Chronique extraite de notre mag­a­zine numéro 81, actuelle­ment en kiosque. 

Il y a ceux qui ont l’esprit de syn­thèse et ceux qui ont l’esprit de créa­tion. Les pre­miers n’auraient pas hésité une sec­onde à (re)mettre les suc­cès de leurs précé­dents EP dans leur pre­mier album, his­toire de marcher sur des sen­tiers plus ou moins ras­sur­ants. Heureuse­ment, Gabriel alias Super­poze fait par­tie de cette deux­ième caté­gorie d’artistes, ceux qui ont l’esprit de créa­tion, et ne s’est pas con­tenté de recracher bête­ment les for­mules exo­tiques de From The Cold ou de Jaguar pour con­cevoir Open­ing, son tout pre­mier album.

Le jeune Caen­nais a su se réin­ven­ter, soit une cer­taine forme de prouesse à notre époque, en allant pêch­er davan­tage du côté d’influences post-krautrockiennes.

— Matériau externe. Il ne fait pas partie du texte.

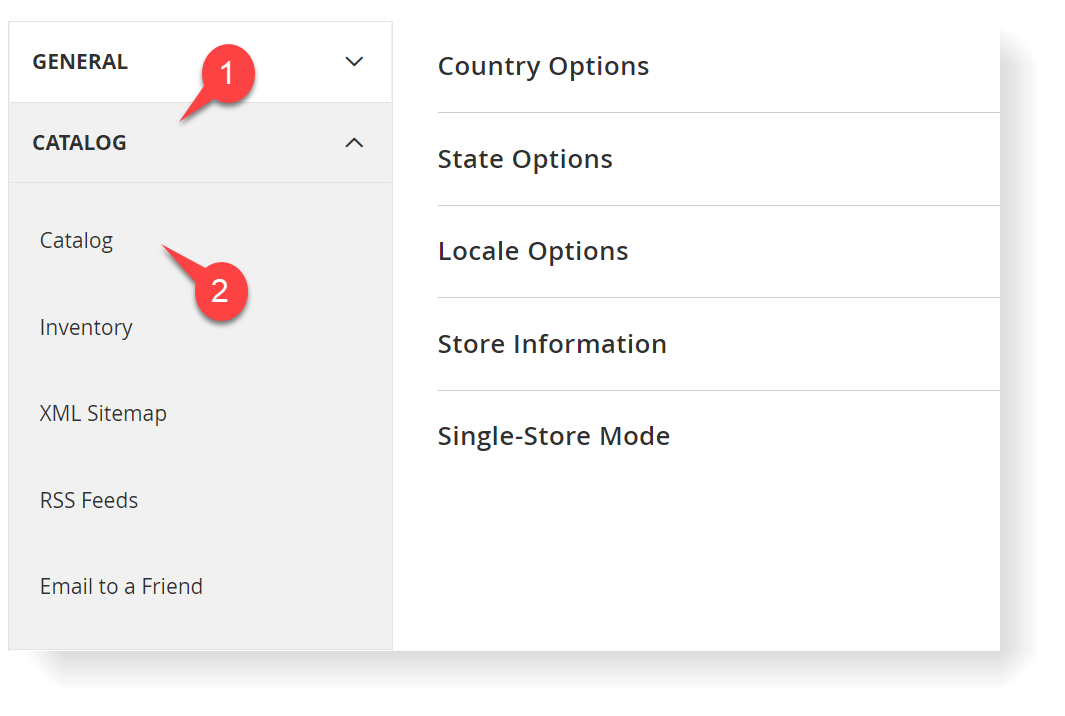
Task: Open the Catalog settings item in sidebar
Action: coord(76,241)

Le change­ment est rad­i­cal mais sub­tile­ment beau, à l’image de ces huit pistes aux épopées dûment gal­vaudées: on tra­verse toutes sortes de paysages, des plus froids aux plus ensoleil­lés, et peut-être même qu’on tra­verse la planète entière, comme ça, sans vrai­ment s’en apercevoir. On pense à Saycet, à Rone, à tous ces gen­tils trublions encore capa­bles de nous faire rêver en créant de véri­ta­bles con­tes mod­ernes. Et de nous faire voy­ager sans décoller le cul de sa chaise, avec notre casque en guise de seule carte d’embarquement.